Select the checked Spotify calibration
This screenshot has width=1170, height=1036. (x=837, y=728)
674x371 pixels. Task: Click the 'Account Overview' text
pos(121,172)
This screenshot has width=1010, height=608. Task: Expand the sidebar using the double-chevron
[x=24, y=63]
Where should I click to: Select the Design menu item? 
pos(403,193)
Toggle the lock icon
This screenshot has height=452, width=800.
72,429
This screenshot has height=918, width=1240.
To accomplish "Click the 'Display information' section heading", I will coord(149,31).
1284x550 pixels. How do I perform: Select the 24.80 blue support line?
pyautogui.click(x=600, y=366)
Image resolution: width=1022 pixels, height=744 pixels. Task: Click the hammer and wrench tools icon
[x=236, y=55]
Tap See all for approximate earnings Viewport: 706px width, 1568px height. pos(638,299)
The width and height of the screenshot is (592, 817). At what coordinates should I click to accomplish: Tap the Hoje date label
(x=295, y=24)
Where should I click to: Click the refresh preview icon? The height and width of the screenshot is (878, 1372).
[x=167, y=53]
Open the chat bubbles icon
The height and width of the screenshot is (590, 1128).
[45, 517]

************

§ **Given instruction**
Copy every one of the records above word for word.

§ **Worked solution**
Select the checked Spotify calibration
This screenshot has width=1170, height=1036. (x=837, y=728)
674x371 pixels. Task: Click the 'Account Overview' text
pos(121,172)
This screenshot has width=1010, height=608. Task: Expand the sidebar using the double-chevron
[x=24, y=63]
Where should I click to: Select the Design menu item? 
pos(403,193)
Toggle the lock icon
This screenshot has height=452, width=800.
72,429
This screenshot has height=918, width=1240.
To accomplish "Click the 'Display information' section heading", I will coord(149,31).
1284x550 pixels. How do I perform: Select the 24.80 blue support line?
pyautogui.click(x=600, y=366)
Image resolution: width=1022 pixels, height=744 pixels. Task: Click the hammer and wrench tools icon
[x=236, y=55]
Tap See all for approximate earnings Viewport: 706px width, 1568px height. pos(638,299)
The width and height of the screenshot is (592, 817). At what coordinates should I click to accomplish: Tap the Hoje date label
(x=295, y=24)
Where should I click to: Click the refresh preview icon? The height and width of the screenshot is (878, 1372).
[x=167, y=53]
Open the chat bubbles icon
The height and width of the screenshot is (590, 1128).
[45, 517]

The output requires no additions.